Nor is it selfish to round out good health efforts by setting aside time every day, away from the business of life’s routines, for reading, writing in a journal, listening to music, or working at a creative hobby.
The National Center for Complementary and Alternative Health, established at the National Institutes of Health in 1998, publishes a newsletter featuring not only professional practice materials but resources for patients. Integrative medicine draws together practitioners in the disciplines of yoga, massage therapy, relaxation and meditative therapies, and traditional mind and body healing arts, all things known to relieve stress and help people battle complications of chronic illness. It’s important to keep your mind open to opportunities to care for your inner being in spirited and intentional ways.
Be sure to discuss your interest in alternative and holistic healing with your doctor before deciding to adopt a complementary therapy regimen.
Staying Engaged In Your Professional Care
The second article in this series, focused more on seniors, encouraged them to be candid with their care professionals about all aspects of their lives; in truth that’s sound advice regardless of age. The anxiety that accompanies diagnosis, or the onset of a complication of diabetes, or a change in treatment, is something to be expected; just remember that it’s the body’s, and the mind’s, natural response to help prepare you for the challenges ahead.

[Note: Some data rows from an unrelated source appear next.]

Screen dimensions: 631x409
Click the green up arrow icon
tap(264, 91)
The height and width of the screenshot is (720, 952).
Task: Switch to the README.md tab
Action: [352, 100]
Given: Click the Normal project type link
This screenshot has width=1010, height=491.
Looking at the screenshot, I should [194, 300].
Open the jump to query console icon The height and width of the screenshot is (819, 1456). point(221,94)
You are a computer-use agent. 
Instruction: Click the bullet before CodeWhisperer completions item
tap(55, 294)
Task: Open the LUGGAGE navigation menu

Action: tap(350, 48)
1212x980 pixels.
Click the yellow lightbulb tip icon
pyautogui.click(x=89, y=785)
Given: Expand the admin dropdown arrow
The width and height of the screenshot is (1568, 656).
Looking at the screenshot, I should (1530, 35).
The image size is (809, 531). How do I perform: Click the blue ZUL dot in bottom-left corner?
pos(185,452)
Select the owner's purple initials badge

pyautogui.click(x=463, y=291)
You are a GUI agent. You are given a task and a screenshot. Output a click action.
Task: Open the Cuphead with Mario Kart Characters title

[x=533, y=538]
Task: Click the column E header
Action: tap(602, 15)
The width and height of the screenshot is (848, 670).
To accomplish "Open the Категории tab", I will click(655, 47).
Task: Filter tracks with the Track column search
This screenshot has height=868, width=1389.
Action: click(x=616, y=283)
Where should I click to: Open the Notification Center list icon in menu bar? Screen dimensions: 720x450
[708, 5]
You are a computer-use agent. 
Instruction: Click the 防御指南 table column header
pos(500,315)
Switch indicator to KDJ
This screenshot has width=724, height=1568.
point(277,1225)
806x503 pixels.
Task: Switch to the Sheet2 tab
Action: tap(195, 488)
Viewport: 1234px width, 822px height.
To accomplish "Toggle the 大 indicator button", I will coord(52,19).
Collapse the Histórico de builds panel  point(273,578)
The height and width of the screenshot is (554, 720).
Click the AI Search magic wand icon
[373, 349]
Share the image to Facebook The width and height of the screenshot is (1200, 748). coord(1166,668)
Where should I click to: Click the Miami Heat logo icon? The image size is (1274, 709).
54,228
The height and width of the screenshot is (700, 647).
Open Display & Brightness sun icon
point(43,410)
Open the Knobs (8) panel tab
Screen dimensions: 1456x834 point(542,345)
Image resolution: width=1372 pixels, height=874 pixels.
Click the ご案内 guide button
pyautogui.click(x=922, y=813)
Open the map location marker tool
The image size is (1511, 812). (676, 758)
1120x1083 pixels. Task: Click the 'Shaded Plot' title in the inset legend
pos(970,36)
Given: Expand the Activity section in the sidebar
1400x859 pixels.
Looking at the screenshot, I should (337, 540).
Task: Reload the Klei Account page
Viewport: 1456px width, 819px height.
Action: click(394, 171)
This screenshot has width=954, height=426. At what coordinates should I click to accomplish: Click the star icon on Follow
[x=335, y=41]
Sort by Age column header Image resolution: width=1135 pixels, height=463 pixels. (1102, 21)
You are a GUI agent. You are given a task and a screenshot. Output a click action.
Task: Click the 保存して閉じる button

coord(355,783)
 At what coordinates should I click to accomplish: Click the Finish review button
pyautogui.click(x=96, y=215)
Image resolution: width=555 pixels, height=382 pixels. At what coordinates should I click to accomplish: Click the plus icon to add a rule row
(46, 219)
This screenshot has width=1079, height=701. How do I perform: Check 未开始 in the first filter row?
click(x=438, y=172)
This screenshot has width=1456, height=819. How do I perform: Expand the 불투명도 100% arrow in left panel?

Of course, lingering problems with irritability, restlessness, sleeplessness, and fear, brought on by the uncertainties of success with diabetes self care, are not natural, nor helpful. They are warning flags for serious, debilitating anxiety disorders and depression, problems no one can be expected to battle alone. Experience among physicians who work with chronically ill patients, reported consistently throughout the medical literature, has demonstrated that uninhibited doctor and patient conversation itself brings about a therapeutic benefit the patient can feel almost immediately. It slows down the emotional anticipation machine. And because it enables you to pivot in a better direction, it’s a powerful tool when it comes to quality of life.